Document segment:
Studio album by Andrew Bird Trio
- Released: May 24, 2024
- Studio: Valentine Studios, California
- Genre: Traditional pop; vocal jazz;
- Length: 42:24
- Language: English
- Label: Loma Vista

Andrew Bird chronology
| Outside Problems (2023) | Sunday Morning Put-On (2024) | Cunningham Bird (2024) |

= Sunday Morning Put-On =

Sunday Morning Put-On is a 2024 studio album by American indie rock musician Andrew Bird performing jazz covers as the Andrew Bird Trio. The release has received positive reviews from critics.

==Reception==
 Editors at AllMusic rated this album 4 out of 5 stars, with critic Mark Deming writing that this release "Bird making a straightforward jazz album, or at least his version of a straightforward jazz album", with musicianship that "is suburb, coaxing an evocative tone that moves past the traditional approach" to violin-playing on Bird's part with a "dark, smoky voice that beautifully complements the sweet sadness of his vocals that results in "an LP that reminds us just how quietly brilliant Andrew Bird can be". Marc Corrales at The Line of Best Fit rated Sunday Morning Put-On an 8 out of 10, calling it "a pleasant exercise in vocal jazz" that "works less as a one-dimensional celebration to classic jazz and more as a conceptual display of the narrator's wavering composure". Writing for musicOMH, John Murphy rated this release 3 out of 5 stars, characterizing it as "a perfect soundtrack for a Sunday morning coffee and contemplation session as the indie-folkster explores the Great American Songbook", but lacking the emotional depth of Bird's previous work.

Jim Shahan of No Depression called this work one that has "stellar" performances with a "rock-solid rhythm section" and especially strong vocals. In that same magazine, Stacy Chandler profiled Bird and stated that this music has "vocals that croon in a way that transcends time". This was an Editor Pick in Spill Magazine, where Ljubinko Zivkovic rated it a 9 out of 10, ending his review that the combo "love and fully understand these songs making their interpretations sound as good and fresh as any by key artists in jazz". In a profile for WBEZ, Hannah Edgar calls this music a "new direction" for Bird and an "about-face" for covering jazz standards that has the feel of an intimate combo.

Dataset section:
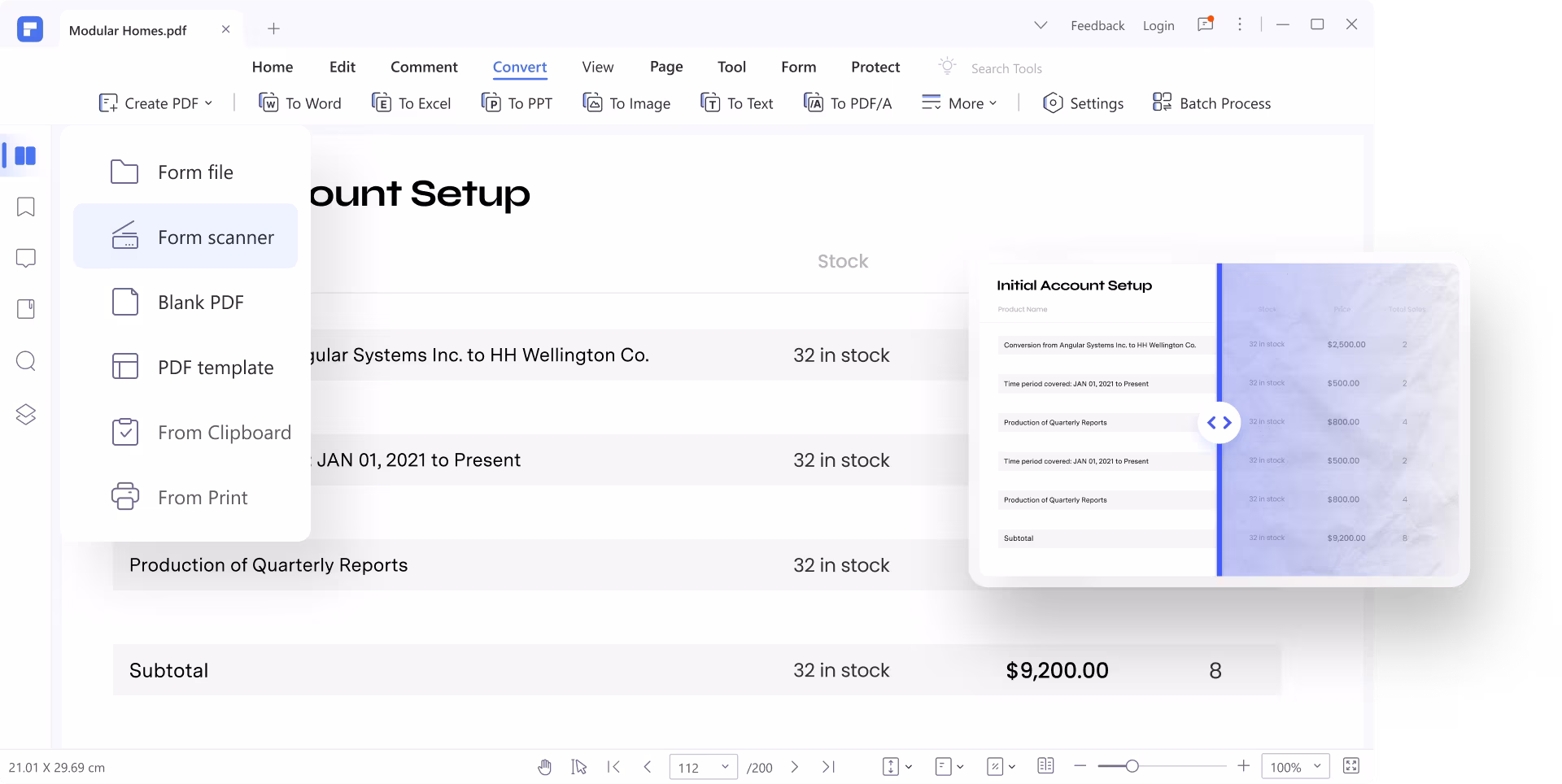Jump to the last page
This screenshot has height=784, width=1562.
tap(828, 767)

Your objective: Decide whether each statement agrees with the article on Sunday Morning Put-On, answering yes or no and quoting the words of the article that settle it. (a) The album was issued on the Loma Vista label. (b) John Murphy of musicOMH gave the album 4 out of 5 stars. (c) Ljubinko Zivkovic rated the album 9 out of 10 in Spill Magazine. The listing comes from a separate source unrelated to the article on Sunday Morning Put-On.

Solution for this problem:
(a) Yes: "Label: Loma Vista"
(b) No: "John Murphy rated this release 3 out of 5 stars"
(c) Yes: "Ljubinko Zivkovic rated it a 9 out of 10"